Christophe Fanichet veut accélérer le tempo sur le marché italien. Dans une interview accordée au journal La Repubblica, le PDG de SNCF Voyageurs a rappelé il y a quelques jours vouloir lancer progressivement, à partir de la fin 2027, neuf allers-retours entre Turin et Naples et cinq allers-retours entre Turin et Venise. D’où plusieurs déplacements de l’autre côté des Alpes pour réclamer aux pouvoirs publics « des règles claires » et un accord-cadre de longue durée (15 ans) avec RFI (Rete Ferroviaria Italiano) de nature à amortir les lourds investissements que devra consentir la compagnie française. Le dirigeant français demande également à bénéficier de tarifs de péages réduits de 20 %.
Or, les engagements proposés jusqu’à présents par RFI ne seraient pas suffisants. Par ailleurs, la compagnie française serait freinée dans ses ambitions sur le marché de la grande vitesse transalpine par la compagnie nationale Ferrovie dello Stato (FS, maison mère de Trenitalia), ce qui a conduit l’Autorité italienne de la concurrence à ouvrir en mars une enquête pour abus de position dominante à l’encontre du groupe ferroviaire.
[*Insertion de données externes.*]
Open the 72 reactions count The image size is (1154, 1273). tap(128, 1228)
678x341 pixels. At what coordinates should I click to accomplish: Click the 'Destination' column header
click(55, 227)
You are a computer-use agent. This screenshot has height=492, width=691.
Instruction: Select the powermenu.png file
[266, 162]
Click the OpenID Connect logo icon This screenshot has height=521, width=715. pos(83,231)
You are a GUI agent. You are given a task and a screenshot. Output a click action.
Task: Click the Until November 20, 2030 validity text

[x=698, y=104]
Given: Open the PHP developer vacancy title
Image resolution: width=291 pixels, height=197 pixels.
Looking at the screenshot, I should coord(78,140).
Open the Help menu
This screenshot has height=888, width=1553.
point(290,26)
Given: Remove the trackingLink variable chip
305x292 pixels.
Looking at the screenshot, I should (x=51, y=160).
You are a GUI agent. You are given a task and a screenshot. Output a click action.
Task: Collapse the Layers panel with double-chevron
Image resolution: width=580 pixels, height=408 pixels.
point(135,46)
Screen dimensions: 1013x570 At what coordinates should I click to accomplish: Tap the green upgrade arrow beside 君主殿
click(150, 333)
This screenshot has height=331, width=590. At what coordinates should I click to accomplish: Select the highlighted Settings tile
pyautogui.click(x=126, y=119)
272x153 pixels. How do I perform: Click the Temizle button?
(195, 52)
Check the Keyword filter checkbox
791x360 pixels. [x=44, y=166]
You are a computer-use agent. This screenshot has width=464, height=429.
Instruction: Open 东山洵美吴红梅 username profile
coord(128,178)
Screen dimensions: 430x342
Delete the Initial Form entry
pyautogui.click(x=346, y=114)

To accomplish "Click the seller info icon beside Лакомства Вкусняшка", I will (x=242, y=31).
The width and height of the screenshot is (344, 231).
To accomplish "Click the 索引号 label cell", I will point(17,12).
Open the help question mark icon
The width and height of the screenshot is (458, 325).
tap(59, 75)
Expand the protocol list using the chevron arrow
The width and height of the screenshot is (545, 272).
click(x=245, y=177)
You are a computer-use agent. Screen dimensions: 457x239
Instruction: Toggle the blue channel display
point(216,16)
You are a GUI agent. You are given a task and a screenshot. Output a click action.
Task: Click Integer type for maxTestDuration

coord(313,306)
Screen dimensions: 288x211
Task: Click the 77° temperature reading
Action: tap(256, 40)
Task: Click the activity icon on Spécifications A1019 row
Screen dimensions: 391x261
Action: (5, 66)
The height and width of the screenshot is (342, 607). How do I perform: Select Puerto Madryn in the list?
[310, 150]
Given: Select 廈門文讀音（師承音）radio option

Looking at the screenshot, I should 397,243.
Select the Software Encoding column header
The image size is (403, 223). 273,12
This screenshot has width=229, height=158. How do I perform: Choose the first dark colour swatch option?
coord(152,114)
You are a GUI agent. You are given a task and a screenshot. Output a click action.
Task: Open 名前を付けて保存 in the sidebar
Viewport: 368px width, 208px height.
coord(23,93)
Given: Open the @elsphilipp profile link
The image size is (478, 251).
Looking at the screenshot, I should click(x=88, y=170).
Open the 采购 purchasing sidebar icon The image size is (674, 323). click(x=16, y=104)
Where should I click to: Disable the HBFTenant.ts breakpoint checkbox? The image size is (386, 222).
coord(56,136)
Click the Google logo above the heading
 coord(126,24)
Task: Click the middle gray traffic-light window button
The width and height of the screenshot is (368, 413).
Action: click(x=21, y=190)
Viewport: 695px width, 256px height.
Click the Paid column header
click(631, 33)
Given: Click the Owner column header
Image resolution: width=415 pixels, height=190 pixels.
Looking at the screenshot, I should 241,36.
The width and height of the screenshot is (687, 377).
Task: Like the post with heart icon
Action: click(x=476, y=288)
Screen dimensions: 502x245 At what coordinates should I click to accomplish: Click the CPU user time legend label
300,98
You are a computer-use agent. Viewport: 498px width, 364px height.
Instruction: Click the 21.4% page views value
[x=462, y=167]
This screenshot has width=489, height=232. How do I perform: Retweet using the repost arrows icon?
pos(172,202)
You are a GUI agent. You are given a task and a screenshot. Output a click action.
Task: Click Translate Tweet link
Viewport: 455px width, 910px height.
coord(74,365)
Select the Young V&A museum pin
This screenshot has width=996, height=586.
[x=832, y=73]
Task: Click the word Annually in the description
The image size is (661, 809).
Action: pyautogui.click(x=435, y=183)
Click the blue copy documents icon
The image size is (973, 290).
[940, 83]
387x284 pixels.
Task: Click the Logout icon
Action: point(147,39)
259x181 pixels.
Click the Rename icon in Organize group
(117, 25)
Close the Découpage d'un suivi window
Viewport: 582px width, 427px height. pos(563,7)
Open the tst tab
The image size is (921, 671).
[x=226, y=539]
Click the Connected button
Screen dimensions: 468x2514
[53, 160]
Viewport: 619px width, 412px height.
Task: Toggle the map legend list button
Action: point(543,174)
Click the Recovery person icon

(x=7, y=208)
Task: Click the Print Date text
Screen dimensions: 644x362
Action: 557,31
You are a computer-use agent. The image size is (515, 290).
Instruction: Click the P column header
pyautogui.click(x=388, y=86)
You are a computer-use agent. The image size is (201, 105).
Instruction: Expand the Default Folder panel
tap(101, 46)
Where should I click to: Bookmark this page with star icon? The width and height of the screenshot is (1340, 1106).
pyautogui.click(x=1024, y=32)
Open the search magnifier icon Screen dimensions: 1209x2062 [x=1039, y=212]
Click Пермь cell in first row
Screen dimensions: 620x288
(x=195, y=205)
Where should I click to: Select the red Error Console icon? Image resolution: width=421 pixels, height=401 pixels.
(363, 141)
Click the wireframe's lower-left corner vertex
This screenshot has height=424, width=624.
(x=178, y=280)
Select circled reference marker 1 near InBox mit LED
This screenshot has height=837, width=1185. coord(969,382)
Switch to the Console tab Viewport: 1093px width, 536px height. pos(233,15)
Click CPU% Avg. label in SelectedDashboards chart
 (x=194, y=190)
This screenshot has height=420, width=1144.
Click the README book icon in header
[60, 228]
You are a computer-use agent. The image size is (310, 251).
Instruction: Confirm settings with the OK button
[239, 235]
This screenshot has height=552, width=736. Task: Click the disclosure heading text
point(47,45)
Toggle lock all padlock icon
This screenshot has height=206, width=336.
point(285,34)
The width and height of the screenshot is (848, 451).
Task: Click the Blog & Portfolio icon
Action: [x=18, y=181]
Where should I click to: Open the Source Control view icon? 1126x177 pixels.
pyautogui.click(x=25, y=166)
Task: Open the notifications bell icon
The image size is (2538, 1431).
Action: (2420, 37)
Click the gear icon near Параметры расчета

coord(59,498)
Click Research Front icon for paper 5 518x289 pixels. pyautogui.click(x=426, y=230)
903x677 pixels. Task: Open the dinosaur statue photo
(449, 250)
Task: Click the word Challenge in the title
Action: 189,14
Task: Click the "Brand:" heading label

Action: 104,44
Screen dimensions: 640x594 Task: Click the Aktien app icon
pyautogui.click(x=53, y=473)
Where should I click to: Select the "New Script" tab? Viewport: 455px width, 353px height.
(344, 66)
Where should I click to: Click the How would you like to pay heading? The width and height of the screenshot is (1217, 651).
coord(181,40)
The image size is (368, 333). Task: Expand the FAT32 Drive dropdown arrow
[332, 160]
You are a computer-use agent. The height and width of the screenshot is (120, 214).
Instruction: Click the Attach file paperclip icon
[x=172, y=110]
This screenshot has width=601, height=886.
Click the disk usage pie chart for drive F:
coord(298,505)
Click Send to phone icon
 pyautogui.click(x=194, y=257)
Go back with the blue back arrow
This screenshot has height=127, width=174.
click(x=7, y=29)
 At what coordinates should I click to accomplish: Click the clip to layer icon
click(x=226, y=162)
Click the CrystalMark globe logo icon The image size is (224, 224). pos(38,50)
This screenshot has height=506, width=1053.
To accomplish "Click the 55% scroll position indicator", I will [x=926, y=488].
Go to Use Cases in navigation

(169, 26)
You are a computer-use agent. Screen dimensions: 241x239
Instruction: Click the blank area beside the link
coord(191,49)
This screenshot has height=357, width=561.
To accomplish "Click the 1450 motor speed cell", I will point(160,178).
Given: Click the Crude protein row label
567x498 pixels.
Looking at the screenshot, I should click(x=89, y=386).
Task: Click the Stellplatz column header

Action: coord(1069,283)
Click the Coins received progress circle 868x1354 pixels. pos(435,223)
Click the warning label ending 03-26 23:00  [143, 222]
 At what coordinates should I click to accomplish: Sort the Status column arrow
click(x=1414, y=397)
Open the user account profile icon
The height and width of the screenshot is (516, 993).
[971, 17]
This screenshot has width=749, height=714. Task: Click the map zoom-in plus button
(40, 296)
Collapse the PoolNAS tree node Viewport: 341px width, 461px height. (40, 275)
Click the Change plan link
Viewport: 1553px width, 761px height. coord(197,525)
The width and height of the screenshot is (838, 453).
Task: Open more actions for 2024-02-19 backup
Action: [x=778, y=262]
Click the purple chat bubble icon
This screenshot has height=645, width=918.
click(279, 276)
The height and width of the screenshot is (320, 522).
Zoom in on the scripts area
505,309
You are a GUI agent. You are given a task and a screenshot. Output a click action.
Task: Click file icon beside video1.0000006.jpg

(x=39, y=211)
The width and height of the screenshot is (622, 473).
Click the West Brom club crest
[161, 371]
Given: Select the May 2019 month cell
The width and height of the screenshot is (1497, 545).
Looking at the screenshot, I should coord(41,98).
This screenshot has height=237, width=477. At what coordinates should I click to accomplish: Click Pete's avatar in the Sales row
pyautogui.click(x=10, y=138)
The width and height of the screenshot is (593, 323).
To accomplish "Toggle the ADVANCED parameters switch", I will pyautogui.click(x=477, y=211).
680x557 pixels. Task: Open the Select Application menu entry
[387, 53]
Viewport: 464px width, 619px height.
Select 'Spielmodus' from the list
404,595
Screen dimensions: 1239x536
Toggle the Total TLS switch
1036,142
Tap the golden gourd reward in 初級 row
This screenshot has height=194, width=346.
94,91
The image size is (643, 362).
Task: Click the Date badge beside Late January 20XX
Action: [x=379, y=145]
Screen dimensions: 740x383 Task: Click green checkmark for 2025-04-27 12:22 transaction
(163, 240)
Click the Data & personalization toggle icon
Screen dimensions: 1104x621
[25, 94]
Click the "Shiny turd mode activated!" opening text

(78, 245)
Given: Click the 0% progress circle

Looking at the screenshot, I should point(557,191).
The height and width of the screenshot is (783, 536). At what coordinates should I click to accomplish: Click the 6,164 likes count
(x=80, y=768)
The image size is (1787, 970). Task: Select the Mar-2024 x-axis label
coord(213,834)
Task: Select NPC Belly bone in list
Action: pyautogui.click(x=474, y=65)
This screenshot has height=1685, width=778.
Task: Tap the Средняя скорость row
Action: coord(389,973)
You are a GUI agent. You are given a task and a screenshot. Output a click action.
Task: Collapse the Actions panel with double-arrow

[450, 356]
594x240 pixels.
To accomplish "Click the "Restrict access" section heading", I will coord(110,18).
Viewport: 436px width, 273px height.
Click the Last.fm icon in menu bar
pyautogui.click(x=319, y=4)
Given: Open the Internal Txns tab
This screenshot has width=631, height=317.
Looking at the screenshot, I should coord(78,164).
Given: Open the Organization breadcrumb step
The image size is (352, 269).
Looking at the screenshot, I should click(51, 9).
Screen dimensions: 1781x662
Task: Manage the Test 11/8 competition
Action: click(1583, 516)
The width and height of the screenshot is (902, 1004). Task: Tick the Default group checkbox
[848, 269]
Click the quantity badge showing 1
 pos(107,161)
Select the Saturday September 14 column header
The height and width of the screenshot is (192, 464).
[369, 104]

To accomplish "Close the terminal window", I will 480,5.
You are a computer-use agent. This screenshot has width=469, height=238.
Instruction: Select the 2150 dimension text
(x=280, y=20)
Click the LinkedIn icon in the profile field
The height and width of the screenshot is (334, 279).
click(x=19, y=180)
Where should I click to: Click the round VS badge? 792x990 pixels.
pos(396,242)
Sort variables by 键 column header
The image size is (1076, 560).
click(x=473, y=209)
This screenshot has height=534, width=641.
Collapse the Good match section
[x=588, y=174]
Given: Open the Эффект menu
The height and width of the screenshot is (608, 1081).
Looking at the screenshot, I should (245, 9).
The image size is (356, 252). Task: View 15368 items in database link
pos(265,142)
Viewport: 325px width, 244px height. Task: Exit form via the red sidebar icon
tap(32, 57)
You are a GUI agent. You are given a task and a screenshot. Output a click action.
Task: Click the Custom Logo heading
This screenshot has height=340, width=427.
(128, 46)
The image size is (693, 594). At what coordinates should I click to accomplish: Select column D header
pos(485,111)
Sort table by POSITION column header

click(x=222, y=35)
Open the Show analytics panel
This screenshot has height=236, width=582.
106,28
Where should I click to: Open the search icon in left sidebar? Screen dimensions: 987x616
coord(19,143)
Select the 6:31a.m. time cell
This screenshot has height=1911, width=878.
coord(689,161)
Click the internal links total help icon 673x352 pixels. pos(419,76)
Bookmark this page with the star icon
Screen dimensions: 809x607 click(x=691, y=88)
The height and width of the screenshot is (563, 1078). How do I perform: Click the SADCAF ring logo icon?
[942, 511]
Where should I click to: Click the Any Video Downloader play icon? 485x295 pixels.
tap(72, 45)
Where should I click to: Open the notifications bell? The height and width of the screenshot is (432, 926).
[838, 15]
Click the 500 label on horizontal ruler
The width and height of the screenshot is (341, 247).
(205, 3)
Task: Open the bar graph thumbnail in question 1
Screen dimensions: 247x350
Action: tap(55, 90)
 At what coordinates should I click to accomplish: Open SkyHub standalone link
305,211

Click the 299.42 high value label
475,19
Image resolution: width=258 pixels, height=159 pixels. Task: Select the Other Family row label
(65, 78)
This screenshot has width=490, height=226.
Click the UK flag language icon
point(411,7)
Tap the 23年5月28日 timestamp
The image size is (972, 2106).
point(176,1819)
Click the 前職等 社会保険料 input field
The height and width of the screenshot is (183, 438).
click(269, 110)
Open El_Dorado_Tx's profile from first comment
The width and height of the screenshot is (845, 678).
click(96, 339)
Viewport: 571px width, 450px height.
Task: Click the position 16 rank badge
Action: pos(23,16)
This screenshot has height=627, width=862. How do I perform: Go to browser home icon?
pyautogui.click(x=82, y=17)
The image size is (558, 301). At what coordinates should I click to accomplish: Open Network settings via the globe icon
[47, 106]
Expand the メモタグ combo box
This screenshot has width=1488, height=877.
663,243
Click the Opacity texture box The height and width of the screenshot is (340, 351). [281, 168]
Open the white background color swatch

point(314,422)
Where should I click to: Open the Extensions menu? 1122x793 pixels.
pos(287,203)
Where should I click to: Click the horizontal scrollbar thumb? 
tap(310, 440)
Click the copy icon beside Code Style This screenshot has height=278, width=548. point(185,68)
Pour aller ferrailler sur le marché italien, SNCF Voyageurs a déjà commandé 15 rames de TGV nouvelle génération qui auront l’avantage d’être à deux niveaux et permettront d’offrir 40 % de sièges en plus comparé aux matériels actuellement en circulation sur le réseau par ailleurs saturé, a expliqué Christophe Fanichet. Il vise entre 7 et 10 millions de voyageurs par an avec des tarifs en moyenne 20 % plus bas que ceux actuellement pratiqués chez nos voisins.